Audio & Speech

Code-switching Speech Recognition Under the Lens: Model- and Data-Centric Perspectives

New AI technique uses LLMs to generate realistic code-switching text, solving a major data scarcity problem.

Deep Dive

A team of researchers from Nanyang Technological University and other institutions has published a comprehensive analysis of code-switching automatic speech recognition (CS-ASR), tackling the unique challenge of transcribing speech that spontaneously mixes multiple languages within a single sentence. The paper, accepted to IEEE TASLP, systematically examines both model-centric approaches—like language-specific processing and multi-task learning—and data-centric strategies. It finds that the scarcity of high-quality, annotated bilingual or multilingual speech data is a fundamental bottleneck, as even high-resource individual languages lack sufficient mixed-language examples for effective AI training.

To overcome this data scarcity, the researchers propose a novel prompting strategy called Simplified Equivalence Constraint Theory (SECT). This method guides large language models (LLMs) to generate text that mimics realistic, grammatically valid code-switching patterns. The generated text is then converted into synthetic speech using text-to-speech (TTS) systems, creating artificial but highly useful training data. The SECT-generated data outperformed existing data augmentation methods in both linguistic quality assessments and downstream ASR performance, proving more effective than simply varying speaker accents or textual characteristics in TTS.

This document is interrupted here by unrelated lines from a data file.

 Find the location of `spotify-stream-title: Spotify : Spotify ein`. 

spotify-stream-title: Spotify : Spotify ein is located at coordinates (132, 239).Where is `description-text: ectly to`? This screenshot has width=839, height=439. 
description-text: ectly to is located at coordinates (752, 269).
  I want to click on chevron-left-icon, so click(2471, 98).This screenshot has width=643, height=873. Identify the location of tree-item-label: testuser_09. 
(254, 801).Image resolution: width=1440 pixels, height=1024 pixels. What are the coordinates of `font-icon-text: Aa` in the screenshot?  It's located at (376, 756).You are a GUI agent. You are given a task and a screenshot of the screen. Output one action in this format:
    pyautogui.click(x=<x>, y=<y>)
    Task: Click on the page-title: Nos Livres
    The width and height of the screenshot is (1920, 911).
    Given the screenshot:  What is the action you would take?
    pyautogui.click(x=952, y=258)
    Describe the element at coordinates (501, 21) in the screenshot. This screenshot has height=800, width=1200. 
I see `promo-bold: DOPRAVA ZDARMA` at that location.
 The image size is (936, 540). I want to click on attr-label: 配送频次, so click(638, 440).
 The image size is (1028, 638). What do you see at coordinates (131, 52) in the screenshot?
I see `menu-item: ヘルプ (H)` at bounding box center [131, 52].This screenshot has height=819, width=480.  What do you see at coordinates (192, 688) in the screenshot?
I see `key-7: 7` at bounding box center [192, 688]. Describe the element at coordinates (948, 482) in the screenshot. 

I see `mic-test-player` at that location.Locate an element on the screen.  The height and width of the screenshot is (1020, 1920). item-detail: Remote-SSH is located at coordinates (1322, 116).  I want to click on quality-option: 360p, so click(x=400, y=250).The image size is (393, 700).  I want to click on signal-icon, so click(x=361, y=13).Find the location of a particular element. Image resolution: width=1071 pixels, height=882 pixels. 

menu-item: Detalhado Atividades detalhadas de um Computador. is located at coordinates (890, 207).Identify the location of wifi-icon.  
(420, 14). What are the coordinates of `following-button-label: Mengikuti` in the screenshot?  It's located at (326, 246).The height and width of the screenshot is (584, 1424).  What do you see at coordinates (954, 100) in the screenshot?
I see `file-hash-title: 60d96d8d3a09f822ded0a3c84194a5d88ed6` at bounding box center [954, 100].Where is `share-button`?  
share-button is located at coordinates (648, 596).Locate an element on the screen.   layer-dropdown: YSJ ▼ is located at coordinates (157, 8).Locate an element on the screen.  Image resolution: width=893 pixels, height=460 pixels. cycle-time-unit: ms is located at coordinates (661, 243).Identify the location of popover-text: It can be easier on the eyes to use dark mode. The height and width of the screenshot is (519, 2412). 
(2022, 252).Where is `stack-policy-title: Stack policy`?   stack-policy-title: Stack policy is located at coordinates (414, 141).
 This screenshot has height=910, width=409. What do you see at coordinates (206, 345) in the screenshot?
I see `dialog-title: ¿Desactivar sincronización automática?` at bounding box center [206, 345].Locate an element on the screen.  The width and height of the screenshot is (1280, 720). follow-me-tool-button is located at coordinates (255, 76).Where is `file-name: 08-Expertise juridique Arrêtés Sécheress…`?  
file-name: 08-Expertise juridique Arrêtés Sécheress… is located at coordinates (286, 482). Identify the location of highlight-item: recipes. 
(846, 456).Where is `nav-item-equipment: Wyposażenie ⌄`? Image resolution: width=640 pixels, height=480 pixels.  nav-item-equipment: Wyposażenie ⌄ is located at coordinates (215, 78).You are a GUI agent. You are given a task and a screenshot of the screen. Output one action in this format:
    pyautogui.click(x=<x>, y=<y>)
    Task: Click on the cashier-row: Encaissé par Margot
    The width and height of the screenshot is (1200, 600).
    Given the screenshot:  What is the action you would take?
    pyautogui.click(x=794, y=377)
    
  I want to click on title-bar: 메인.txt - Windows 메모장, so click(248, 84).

The study's key insight is that effective CS-ASR requires strategies tailored to the specific linguistic characteristics of the code-switching data. By providing a robust framework for generating diverse and realistic training data, the SECT method paves the way for more accurate voice assistants, transcription services, and communication tools in multilingual regions worldwide, where code-switching is the norm rather than the exception.

Key Points
  • Proposes SECT, a new LLM-prompting method to generate realistic code-switching text for training data.
  • Synthetic speech-text pairs created with SECT and TTS improve CS-ASR performance more than prior augmentation techniques.
  • The research provides a dual model- and data-centric analysis, accepted for publication in the IEEE journal TASLP.

Why It Matters

Enables accurate voice AI for billions of multilingual speakers who naturally mix languages, improving global accessibility.